Deploying to Docker Swarm on Microsoft Azure (part 2 of 3)

A couple months ago we decided to move Veryfi’s Python-based web app onto Microsoft Azure. The process was complicated and involved several stages. First I had to Dockerize the app, then move it into a Docker Swarm setup, and finally set up a CI/CD pipeline using Jenkins and BitBucket. Most of this was new to me, so the learning curve was steep. I had limited experience with Python and knew of Docker and Jenkins, but had yet to dive into the deep end. After completing the task, I thought I could share my research and process with the Veryfi community.

I’ve compiled a three-part series that will cover these topics:

Dockerizing a web app, using Docker Compose for orchestrating multi-container infrastructure
Deploying to Docker Swarm on Microsoft Azure
CI/CD using BitBucket, Jenkins, Azure Container Registry

This is the second post in the series, where I'll discuss the process of setting up a Docker Swarm cluster on Microsoft Azure and deploying a Dockerized app to it.

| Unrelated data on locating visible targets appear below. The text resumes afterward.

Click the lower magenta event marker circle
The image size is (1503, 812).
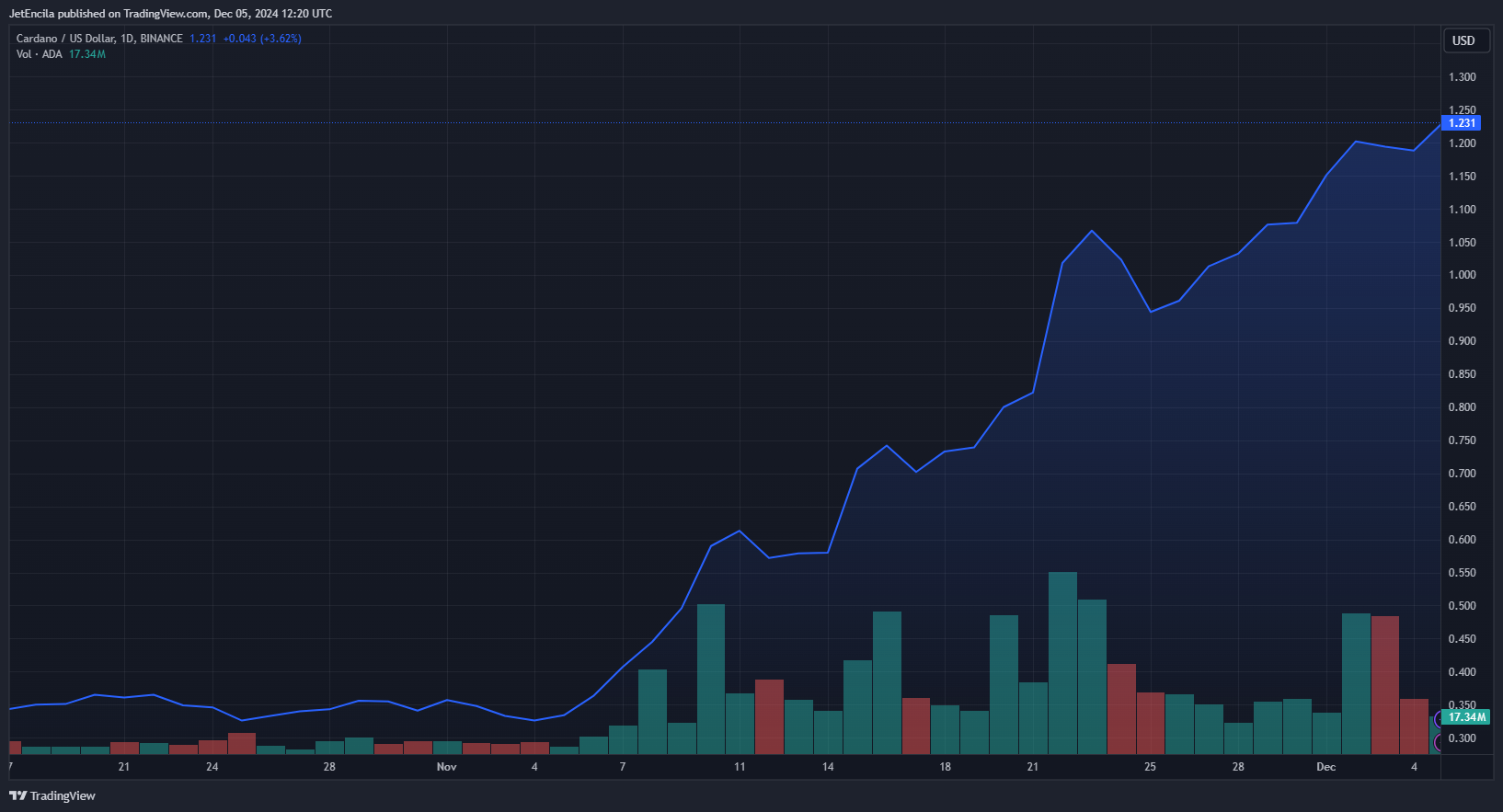[1438, 741]
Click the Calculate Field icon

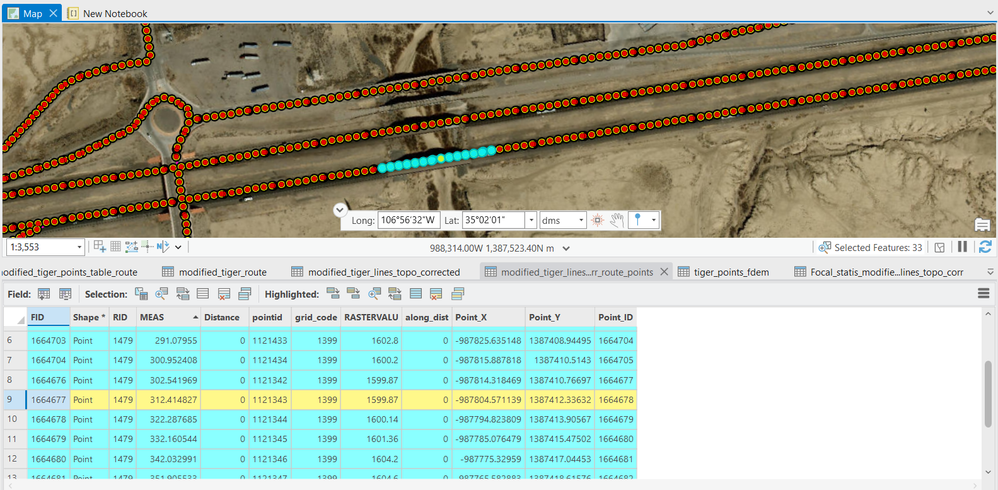tap(66, 294)
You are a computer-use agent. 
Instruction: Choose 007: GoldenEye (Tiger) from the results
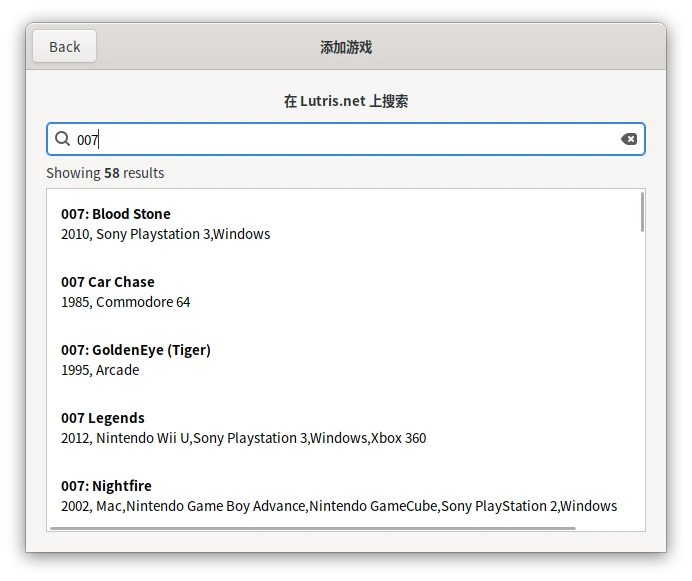(136, 350)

This post assumes some basic knowledge of Docker Swarm.

In simple terms, Docker Swarm is an extension of Docker Compose. They both orchestrate a group of containers, with the main difference being that Swarm does this across multiple nodes and allows for replication of containers across multiple nodes for redundancy. Swarm uses two types of nodes: Master (aka manager) and Agent (aka worker). Master nodes perform all the orchestration and scheduling, while Agent nodes run the containers. Swarm handles all the load balancing between replicas. This is a very oversimplified and limited description of Swarm, so if you're new to the platform, you can dive a little deeper with Docker's official documentation: https://docs.docker.com/engine/swarm/

So why did we decide to implement Docker at Veryfi?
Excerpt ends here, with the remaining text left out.